### Task requirements
Among the entries that follow, find the lines containing the string "computer" and copy them.

[Saved data entries]
<<<<

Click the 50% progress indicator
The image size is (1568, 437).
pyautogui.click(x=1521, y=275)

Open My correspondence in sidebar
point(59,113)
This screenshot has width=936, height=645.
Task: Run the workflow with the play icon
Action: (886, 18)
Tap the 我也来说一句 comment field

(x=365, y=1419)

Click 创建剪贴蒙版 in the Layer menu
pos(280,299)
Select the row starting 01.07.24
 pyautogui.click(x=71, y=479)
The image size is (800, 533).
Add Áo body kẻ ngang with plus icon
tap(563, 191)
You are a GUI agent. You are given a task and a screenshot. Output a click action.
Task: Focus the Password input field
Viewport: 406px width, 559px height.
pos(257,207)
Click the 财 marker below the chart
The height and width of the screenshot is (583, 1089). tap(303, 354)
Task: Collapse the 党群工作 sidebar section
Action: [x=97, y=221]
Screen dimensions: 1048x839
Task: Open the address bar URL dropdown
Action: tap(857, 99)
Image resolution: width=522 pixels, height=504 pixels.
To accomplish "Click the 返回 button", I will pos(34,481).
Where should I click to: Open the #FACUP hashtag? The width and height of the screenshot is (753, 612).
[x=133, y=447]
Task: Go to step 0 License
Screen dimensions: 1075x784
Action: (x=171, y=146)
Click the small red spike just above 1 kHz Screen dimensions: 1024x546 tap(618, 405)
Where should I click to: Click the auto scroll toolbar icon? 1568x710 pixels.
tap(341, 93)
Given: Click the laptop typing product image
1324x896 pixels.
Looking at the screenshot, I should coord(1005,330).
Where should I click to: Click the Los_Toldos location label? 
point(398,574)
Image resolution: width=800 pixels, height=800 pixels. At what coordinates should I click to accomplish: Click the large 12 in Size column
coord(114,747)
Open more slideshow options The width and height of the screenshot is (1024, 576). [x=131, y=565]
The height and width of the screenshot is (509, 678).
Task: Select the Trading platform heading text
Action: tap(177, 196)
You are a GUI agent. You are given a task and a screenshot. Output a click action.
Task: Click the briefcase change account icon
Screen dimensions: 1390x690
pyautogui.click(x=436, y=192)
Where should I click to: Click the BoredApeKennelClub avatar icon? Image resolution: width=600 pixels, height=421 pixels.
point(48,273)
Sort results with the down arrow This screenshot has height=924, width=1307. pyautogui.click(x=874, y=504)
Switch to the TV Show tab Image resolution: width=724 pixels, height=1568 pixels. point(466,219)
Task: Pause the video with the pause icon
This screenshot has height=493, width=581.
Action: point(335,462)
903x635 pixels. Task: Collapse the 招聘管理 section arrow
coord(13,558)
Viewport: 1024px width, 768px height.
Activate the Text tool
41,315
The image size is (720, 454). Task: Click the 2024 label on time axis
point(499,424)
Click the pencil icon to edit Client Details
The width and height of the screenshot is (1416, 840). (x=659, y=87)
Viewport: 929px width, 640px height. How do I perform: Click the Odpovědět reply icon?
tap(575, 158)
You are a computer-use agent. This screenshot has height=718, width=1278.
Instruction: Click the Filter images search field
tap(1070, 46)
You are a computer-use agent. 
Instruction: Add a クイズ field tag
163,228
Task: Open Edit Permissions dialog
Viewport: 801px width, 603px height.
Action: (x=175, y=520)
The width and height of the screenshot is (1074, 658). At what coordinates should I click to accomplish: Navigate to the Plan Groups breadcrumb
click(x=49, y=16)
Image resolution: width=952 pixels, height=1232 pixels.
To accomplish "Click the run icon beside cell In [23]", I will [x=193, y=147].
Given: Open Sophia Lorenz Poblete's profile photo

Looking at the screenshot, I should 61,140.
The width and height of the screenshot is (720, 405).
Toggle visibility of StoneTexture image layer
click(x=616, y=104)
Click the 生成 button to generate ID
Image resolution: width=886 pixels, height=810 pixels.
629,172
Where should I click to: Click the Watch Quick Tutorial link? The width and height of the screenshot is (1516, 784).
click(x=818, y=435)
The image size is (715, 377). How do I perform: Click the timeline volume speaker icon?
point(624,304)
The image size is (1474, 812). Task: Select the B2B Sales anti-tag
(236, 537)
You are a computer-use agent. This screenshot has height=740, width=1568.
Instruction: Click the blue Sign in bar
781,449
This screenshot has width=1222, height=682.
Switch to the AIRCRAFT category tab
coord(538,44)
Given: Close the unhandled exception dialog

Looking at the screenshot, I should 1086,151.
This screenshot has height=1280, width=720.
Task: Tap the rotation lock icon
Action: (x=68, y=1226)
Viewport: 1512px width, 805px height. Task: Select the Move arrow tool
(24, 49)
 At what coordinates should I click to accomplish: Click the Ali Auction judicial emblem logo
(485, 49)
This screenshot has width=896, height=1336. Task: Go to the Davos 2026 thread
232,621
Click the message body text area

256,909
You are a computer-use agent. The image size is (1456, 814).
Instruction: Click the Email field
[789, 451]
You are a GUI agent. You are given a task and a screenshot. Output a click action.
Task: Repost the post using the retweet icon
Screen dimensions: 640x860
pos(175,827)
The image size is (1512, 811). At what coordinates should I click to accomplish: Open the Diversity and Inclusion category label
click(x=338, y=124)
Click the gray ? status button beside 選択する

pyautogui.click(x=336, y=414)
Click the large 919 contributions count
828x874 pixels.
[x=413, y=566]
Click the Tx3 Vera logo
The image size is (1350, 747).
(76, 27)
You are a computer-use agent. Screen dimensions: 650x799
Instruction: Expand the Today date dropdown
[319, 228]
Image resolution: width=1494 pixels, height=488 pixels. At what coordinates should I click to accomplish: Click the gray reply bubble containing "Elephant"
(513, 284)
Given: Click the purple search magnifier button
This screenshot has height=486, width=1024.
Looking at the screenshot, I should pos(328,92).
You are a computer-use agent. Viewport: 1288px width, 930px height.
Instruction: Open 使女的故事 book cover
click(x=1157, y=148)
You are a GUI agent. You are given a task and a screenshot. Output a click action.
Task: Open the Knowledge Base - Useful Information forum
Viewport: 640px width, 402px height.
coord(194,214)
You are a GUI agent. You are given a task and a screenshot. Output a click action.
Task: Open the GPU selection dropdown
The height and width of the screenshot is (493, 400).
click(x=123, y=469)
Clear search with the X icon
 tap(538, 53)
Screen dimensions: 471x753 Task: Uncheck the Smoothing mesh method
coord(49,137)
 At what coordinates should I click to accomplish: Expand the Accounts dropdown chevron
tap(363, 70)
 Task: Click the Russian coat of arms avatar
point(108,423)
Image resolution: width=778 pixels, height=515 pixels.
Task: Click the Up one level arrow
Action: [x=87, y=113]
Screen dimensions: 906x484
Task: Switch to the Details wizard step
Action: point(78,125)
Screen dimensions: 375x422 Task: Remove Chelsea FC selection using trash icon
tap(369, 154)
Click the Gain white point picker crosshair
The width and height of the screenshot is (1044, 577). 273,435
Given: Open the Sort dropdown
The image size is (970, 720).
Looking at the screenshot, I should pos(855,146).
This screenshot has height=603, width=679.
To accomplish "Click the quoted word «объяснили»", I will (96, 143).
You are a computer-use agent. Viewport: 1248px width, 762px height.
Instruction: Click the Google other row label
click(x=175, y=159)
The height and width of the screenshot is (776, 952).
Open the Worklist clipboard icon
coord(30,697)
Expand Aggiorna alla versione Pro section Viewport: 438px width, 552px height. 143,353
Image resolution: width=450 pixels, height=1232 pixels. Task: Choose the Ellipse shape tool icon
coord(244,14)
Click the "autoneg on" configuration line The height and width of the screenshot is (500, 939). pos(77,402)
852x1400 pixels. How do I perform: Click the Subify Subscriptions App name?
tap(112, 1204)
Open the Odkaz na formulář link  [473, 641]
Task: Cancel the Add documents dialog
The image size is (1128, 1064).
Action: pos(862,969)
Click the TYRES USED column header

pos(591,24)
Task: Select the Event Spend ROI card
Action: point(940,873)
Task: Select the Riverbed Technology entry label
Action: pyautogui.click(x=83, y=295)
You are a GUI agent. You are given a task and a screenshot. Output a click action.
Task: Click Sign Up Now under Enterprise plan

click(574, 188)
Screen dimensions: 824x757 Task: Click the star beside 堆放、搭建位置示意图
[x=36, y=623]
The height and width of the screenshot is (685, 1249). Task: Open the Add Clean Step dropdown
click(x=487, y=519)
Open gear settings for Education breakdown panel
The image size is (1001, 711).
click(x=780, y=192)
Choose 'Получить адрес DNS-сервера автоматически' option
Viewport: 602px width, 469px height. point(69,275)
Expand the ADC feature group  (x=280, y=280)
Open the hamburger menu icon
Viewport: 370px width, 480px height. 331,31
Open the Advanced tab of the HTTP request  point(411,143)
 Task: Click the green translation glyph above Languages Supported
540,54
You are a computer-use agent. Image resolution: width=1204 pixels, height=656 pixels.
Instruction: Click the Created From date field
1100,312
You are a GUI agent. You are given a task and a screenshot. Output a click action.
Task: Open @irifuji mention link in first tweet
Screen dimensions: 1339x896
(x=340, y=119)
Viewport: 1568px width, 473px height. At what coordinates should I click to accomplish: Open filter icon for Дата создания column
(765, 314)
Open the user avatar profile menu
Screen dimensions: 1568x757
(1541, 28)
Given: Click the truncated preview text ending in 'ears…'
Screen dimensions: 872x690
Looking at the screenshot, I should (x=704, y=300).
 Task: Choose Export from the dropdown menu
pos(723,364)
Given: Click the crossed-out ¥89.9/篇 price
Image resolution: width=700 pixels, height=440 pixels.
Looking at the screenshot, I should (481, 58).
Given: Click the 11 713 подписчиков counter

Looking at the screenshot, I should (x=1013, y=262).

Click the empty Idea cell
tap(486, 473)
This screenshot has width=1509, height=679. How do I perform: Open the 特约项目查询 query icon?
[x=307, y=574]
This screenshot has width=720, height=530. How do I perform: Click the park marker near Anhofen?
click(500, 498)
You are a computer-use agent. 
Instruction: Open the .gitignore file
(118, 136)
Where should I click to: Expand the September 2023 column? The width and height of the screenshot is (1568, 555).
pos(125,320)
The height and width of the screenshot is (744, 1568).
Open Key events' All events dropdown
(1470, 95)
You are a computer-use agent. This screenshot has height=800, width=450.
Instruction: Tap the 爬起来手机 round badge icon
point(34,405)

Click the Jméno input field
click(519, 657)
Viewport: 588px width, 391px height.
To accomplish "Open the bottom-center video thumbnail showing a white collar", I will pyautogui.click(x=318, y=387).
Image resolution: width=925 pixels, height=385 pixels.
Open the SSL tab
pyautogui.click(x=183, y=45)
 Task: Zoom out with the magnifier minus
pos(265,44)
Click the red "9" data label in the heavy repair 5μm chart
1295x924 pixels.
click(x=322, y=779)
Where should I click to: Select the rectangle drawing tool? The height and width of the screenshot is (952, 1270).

>>>>

### Exercise result
You are a computer-use agent. This screenshot has height=718, width=1278.
You are a computer-use agent. 
You are a computer-use agent. This screenshot has height=740, width=1568.
You are a computer-use agent. The image size is (1456, 814).
You are a computer-use agent. Screen dimensions: 650x799
You are a computer-use agent. Viewport: 1288px width, 930px height.
You are a computer-use agent. Viewport: 1248px width, 762px height.
You are a computer-use agent. Image resolution: width=1204 pixels, height=656 pixels.
You are a computer-use agent. 
You are a computer-use agent. This screenshot has height=800, width=450.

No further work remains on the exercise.